Professors McClure and Van Cott teach in the Department of Economics at Ball State University, Muncie, Indiana.
Media economic “experts” typically gauge economic events by counting jobs. Regardless of the issue, they measure the desirability of policies and outcomes in terms of the jobs that are allegedly created or destroyed. To the “experts,” a never-ending shortage of job opportunities is the fundamental economic problem against which public policies must be arrayed.
Over the last few years, this mind-set has been especially visible in media discussions of government policy toward international trade and plant closings/relocations. With respect to international trade, it is common to observe comparisons of jobs embodied in exports and jobs “lost” because imports are not produced domestically. International trade is judged good or bad depending on whether export-related jobs exceed or fall short of import-related jobs. The reasoning with respect to plant closings/re-locations is similar—the change is beneficial only if employment is greater at the new production facilities than at the old facilities.
Regardless of what the experts’ abacuses tell us, however, we contend that their answers are irrelevant for measuring economic success. They contradict the fundamental proposition upon which all economic analysis is based—resource scarcity.
Out of Eden
Ever since the debacle in the Garden of Eden, mankind has had a seemingly unquenchable thirst for goods and services. Mankind simply cannot command sufficient labor, capital, and raw materials to produce enough goods and services to satisfy this thirst. Consequently, men have had to choose those goods and services that they value most. Such choices necessarily require the choosers to give up things that are also valuable to them, albeit less valuable than the options they select. In this way, people always fall short of the satiation achieved in the Garden. As long as lower valued options are sacrificed in favor of more highly valued ones, however, people are doing the best they can given their limited circumstances.
Humans out of Eden are thus cursed with unlimited desires in a fallen world of limited resources. The term that economists use to describe this circumstance is scarcity, and it is this scarcity that undermines the efforts of the job counters.
Scarce Resources Mean Overabundant Jobs
Man’s inability to satisfy all his desires implies, by definition, that there are employment opportunities which continually go begging. These opportunities are not seized because they are among the lower valued uses of peoples’ limited resources. Potential producers cannot and will not produce when consumers aren’t willing to make it worth their while. It always should be remembered that jobs are performed for the mutual benefit of producers and consumers. Without this mutuality, jobs are not filled in a free society. Indeed, the fact that jobs are not filled when this mutuality is absent means that the community is better off overall.
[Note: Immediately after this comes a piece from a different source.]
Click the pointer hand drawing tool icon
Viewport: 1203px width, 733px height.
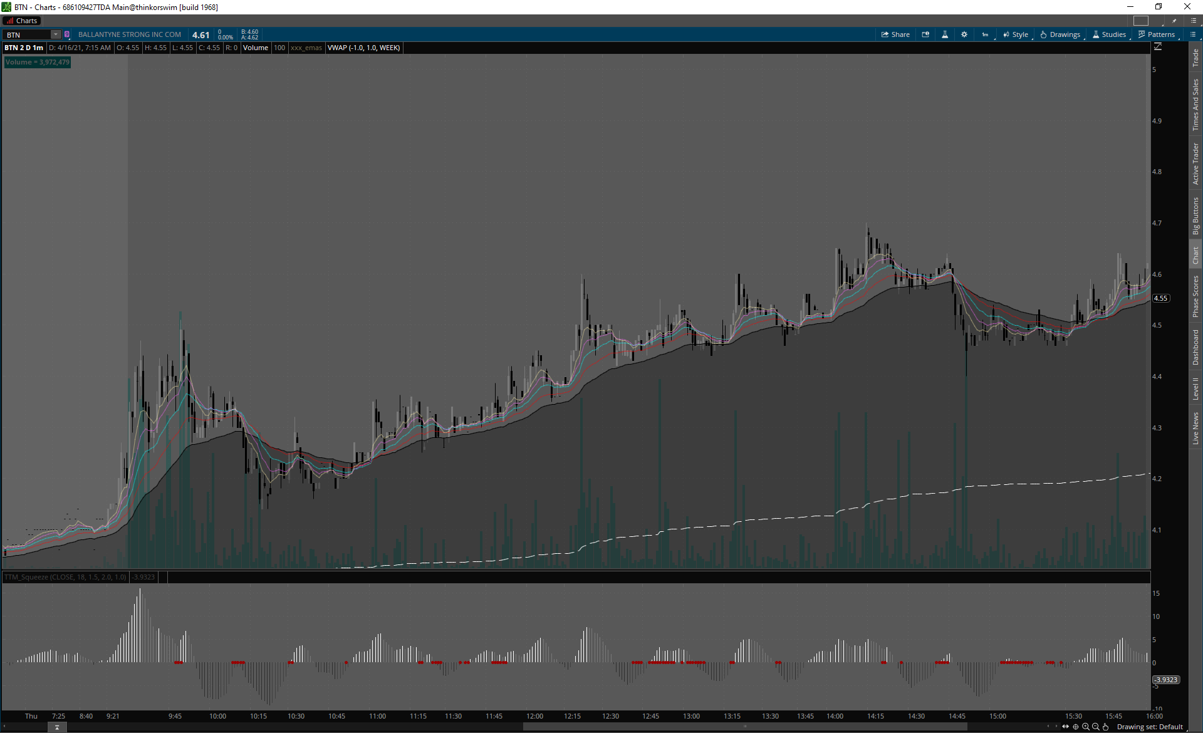(x=1106, y=727)
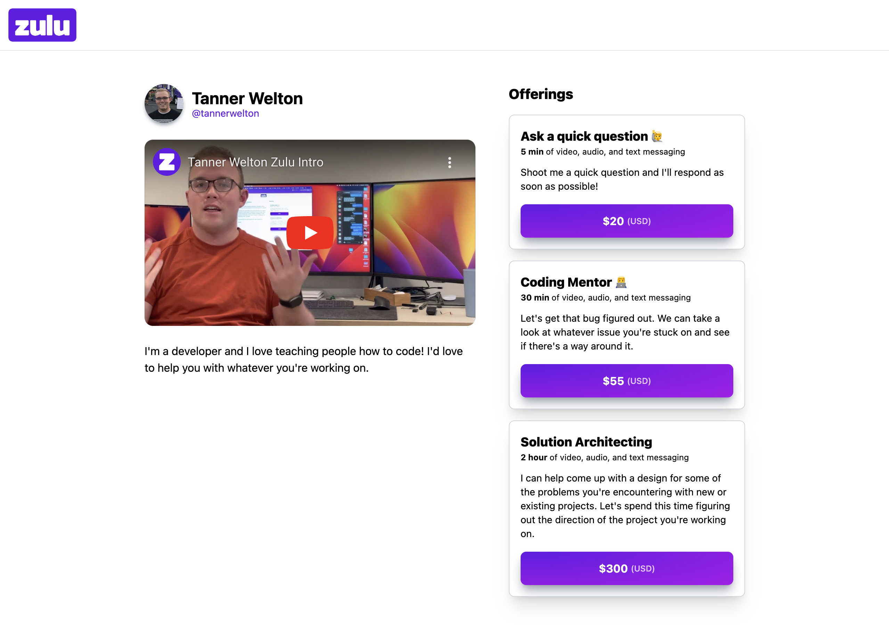
Task: Click the Zulu channel avatar on video
Action: point(167,162)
Although an unquenchable thirst for goods and services relative to productive capabilities precludes a scarcity of jobs in general, one can correctly argue that there is a shortage of “good” jobs. Overcoming a scarcity of “good” jobs, however, is not susceptible to the quick-fix nostrums of the alleged media experts. Quite the contrary, sustained success in dealing with this latter scarcity is possible only with increases in an economy’s productive capabilities. U.S. economic history validates this latter point to even the most casual observer.
Then Why Is There Unemployment?
How can one reconcile the idea of job over-abundance with the observation that unemployment is and has been an economic fact of life? Economists have long noted that dynamic, growing economies always have unemployed resources. This dynamism inevitably means that the locations of some job opportunities arealways changing. Those losing jobs as a consequence of these changes are not fully aware of where new opportunities are emerging, nor are employers with the newly available jobs fully aware of potential employees. It is beneficial for all concerned to devote time to “job search”—a euphemism for what is popularly known as unemployment. Search enables employees to find better jobs while simultaneously enabling employers to find better employees. Although stop-start government monetary and fiscal policies disrupt the ease with which this matching occurs, better employer-employee matches lead to higher living standards.
While unemployment due to job searching, properly seen, increases wealth, other forms of unemployment destroy wealth. The latter emanate from the coercive power of the state. For example, government-sanctioned monopolies in labor and product markets prevent some people from producing higher valued goods and services. The excluded resources are forced into either unemployment or lower-valued alternatives. Likewise, minimum wage laws prevent the unskilled from selling their services at a price that is attractive to consumers.
Economic Success and the Job Abacus
Having an actual, honest-to-goodness number upon which to judge economic phenomena is a security blanket for media experts and laymen alike. It not only eliminates the need for rigorous thinking, it also enables one to exude a sense of precision about the matters at issue.
Unfortunately, the job abacus diverts attention from the first principles of economics. Instead, attention becomes riveted on a number that, though it is meaningless in an economic sense, is potentially dangerous to our economic health. Changes in technology, managerial techniques, and consumer desires come to be seen as enemies.
History is replete with examples showing that the economic race is always won by those societies most open to these changes. If we wish to promote economic success, it is better to remember the lessons of economic history and forget the job abacus.